I was mad. I raved and shouted. I screamed that I would kill her if she ever stepped her disgusting foot in my house. Then I walked into the house and shut the door.
Finally, she left.
I thought I would be happy. I thought I would be free. I thought I could move on. But I couldn’t. I thought of Edna and her pounded yam all the time. Every day, Edna. Every night, Edna. Edna, Edna, Edna. She wouldn’t even let me have peace in my dream. She was always there, pounding and feeding me balls of the precious food. I went on different dates. I slept with different women with unparalleled skills in pounded yam. But none of them was Edna.

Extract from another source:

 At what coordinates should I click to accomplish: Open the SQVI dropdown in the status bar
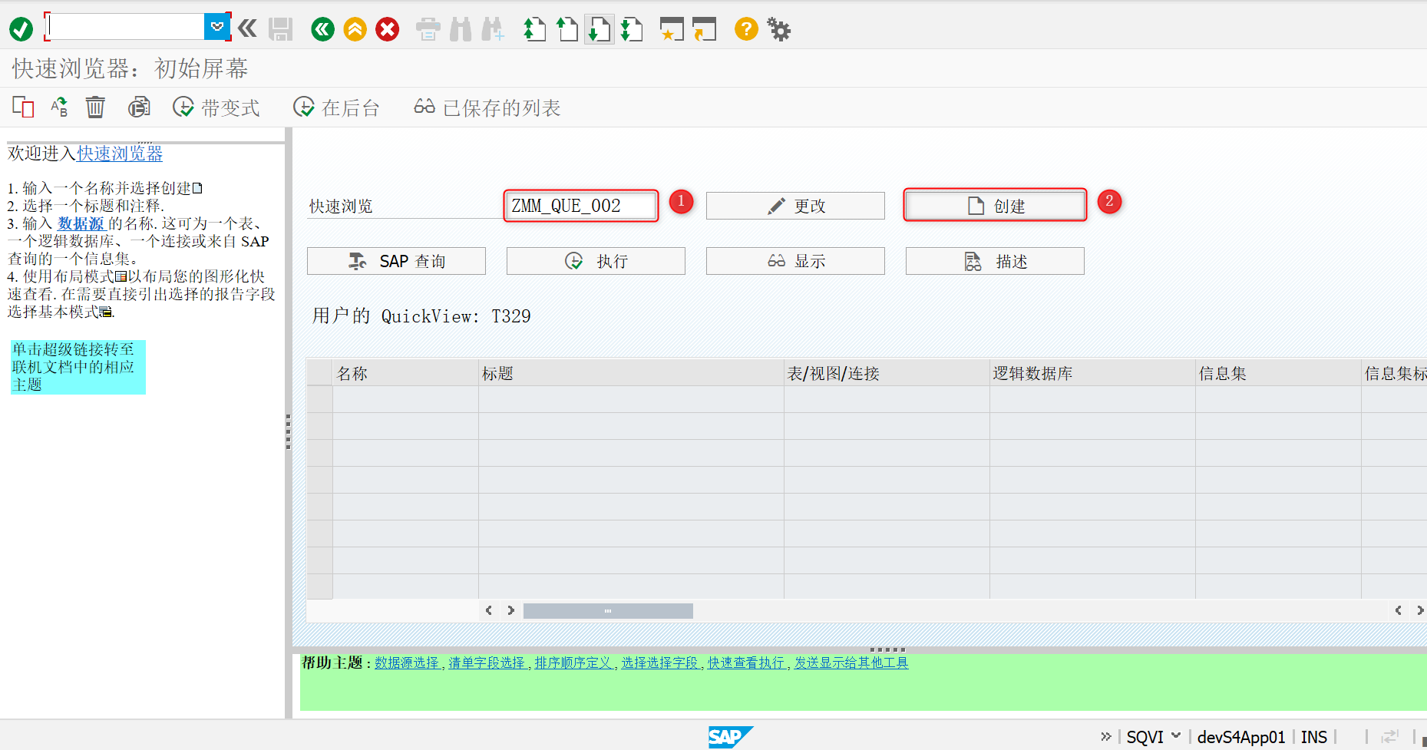click(x=1177, y=736)
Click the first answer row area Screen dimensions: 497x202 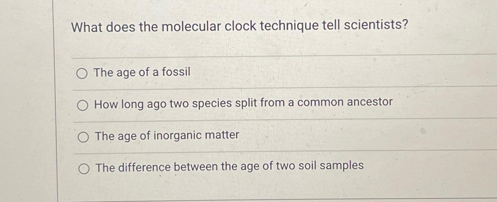[x=224, y=73]
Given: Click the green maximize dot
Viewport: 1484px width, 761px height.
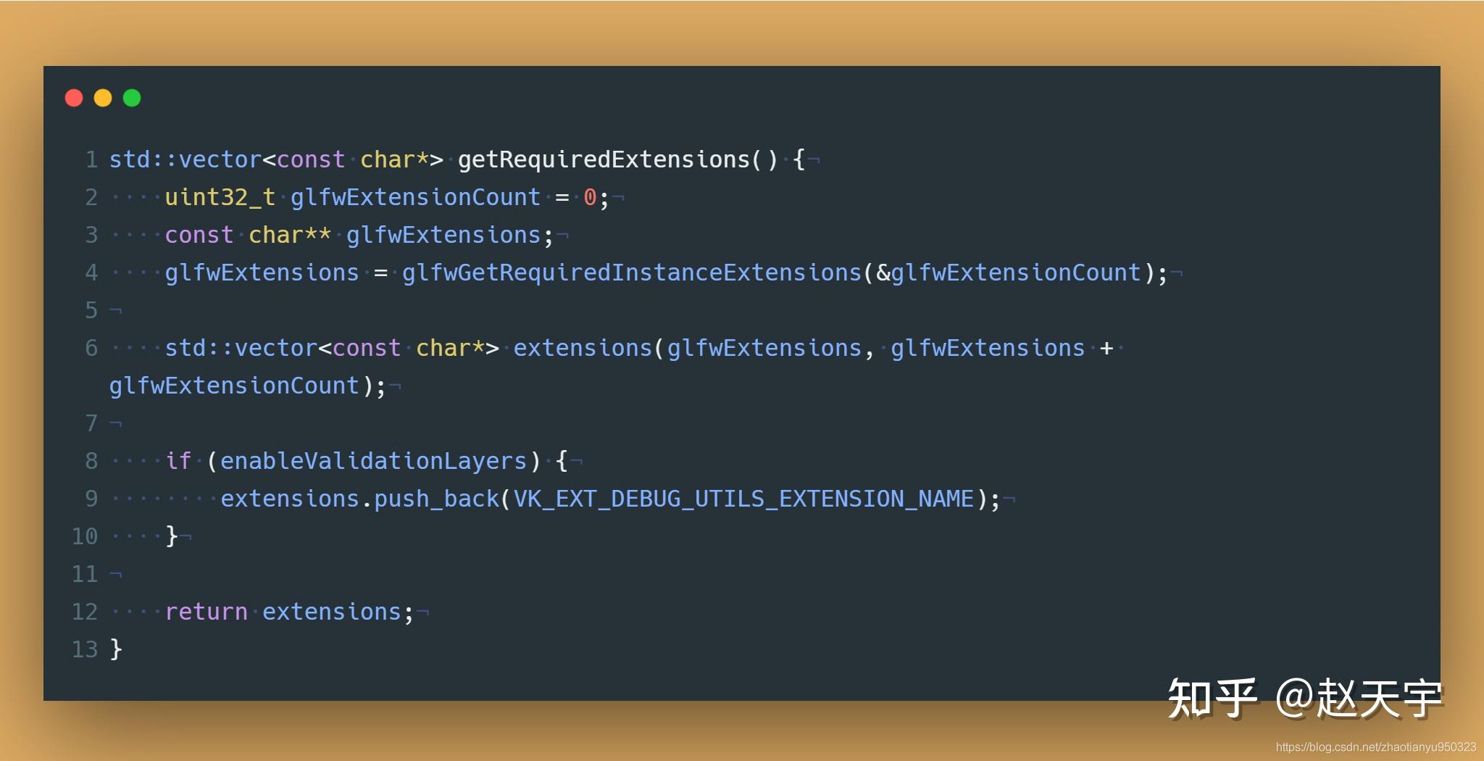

But I was a strong man. Is it not me again? Boniface Nwanjoku. The Oganigwe 1 of Umuetiti kingdom. The only man who changes women like he changes Nokia torch and they still smile and say thank you and walk away. No woman can make me fall mugu for her. It is impossicant.
It’s been seven years that Edna and I are back together. Oh, you think my marriage ended like that? It’s a lie. For better for worse. Even though she still adds her menstrual blood in my food, and she knows that I know. Even though, Chioma has since remarried and the thought of another man touching her in places that used to be reserved for me, pricks tiny pins in my heart and makes me want to strangle the lucky man. Even though Edna still keeps me awake with her fire brigade night vigils. Even though, she still nags the life out of me.
I let her stay.
Brethren, the saying is true. After God, fear women. I have finally fallen mugu for Edna. Her pounded yam is the best in the world. They say it’s the menstrual blood. I don’t care. Leave her for me. I will manage her like that.